1978 song by Ultravox

"Slow Motion" is a song by the British new wave and synth-pop band Ultravox, and the first single from the then-forthcoming Systems of Romance album, released by Island Records on 11 August 1978, with a limited edition clear/opaque 12-inch single released on the same date. It subsequently spent four weeks on the UK Singles Chart in March–April 1981, peaking at no. 33, after being reissued by Island Records on 7-inch and cassette single formats in March 1981.

"Slow Motion" was an important influence to Gary Numan who would have commercial success with electronic pop the following year. Numan said of the song: "This was a fantastic fusion of different elements and set a standard I then tried very, very hard to reach with 'Are "Friends" Electric?' and 'Cars'. I was trying to be as good as Ultravox."

==About the song==
"Slow Motion" was the material of a changing band. It was the first single featuring Robin Simon as guitarist (replacing Stevie Shears) and also the first under the new name "Ultravox", without the exclamation mark. New sounds were provided by the use of a guitar multi effects pedal set up, using 5 pedals into the guitar amplifier, which also added a tremolo effect, unusual in an era where guitarists would use a minumum of pedals, usually just for lead guitar. A timed echo effect was also added to sections of the guitar at mixdown, creating a dual echo effect. A synthesizer was used to provide the bass part, also very unusual for the time, particularly in a rock band format.

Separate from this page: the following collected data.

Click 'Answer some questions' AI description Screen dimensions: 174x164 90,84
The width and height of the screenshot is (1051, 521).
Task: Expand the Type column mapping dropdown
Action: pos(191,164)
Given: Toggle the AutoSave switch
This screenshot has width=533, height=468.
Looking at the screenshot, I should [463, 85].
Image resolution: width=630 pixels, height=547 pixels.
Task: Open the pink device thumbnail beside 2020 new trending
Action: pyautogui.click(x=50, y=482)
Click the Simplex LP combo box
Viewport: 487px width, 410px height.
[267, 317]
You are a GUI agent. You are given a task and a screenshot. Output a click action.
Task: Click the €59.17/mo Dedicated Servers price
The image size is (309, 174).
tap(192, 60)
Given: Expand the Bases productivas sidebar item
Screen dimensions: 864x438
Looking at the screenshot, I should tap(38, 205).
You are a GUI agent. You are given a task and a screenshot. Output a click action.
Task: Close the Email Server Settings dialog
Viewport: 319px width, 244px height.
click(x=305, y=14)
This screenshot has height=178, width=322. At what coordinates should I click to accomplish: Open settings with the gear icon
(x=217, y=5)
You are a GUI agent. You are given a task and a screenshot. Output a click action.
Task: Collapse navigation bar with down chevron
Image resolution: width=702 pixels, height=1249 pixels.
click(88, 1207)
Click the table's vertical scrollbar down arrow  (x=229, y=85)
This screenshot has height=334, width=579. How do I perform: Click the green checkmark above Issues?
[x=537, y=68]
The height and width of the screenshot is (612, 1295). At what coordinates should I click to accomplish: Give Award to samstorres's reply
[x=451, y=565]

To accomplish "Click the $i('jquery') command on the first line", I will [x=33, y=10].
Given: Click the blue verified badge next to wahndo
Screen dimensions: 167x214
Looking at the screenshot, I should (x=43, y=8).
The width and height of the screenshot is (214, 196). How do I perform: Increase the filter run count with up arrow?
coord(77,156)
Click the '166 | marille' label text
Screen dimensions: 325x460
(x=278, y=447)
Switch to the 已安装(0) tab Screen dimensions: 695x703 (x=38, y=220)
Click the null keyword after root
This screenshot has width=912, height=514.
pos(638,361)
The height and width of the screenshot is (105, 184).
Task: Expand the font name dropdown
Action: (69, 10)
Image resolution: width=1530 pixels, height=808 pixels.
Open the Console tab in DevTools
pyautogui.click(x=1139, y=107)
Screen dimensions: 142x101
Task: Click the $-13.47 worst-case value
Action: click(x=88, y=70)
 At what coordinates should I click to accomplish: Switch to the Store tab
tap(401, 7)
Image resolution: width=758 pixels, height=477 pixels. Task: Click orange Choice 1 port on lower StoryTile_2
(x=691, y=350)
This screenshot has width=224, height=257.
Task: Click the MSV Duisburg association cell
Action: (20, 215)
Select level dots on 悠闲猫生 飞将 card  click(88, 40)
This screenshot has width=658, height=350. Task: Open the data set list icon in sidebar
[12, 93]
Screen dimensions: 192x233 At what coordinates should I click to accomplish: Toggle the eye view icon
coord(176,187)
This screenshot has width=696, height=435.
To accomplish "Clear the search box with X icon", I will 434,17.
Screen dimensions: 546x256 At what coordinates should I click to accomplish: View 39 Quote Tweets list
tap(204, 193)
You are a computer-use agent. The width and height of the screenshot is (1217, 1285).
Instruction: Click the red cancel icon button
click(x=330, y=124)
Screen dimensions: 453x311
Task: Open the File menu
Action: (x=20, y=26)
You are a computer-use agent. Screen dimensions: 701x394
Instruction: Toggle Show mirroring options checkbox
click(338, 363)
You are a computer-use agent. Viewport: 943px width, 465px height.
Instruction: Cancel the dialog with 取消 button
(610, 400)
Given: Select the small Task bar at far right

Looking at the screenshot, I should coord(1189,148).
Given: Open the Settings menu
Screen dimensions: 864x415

The song was performed live on Old Grey Whistle Test in early 1978, before the release of the single and the Systems of Romance album. It was also
performed live by the subsequent line up with new vocalist & guitarist Midge Ure on their first tour in 1979 and the Vienna tour in 1980.

==Track listing==
===Original released version===
1. "Slow Motion" – 3:27
2. "Dislocation" – 2:55

===3-track EP===
Released by Island Records on
====A-side====
1. "Slow Motion"
2. "Quiet Men" (7-inch single version)

====B-side====
1. "Hiroshima Mon Amour" (Ha! Ha! Ha! album version alternate mix)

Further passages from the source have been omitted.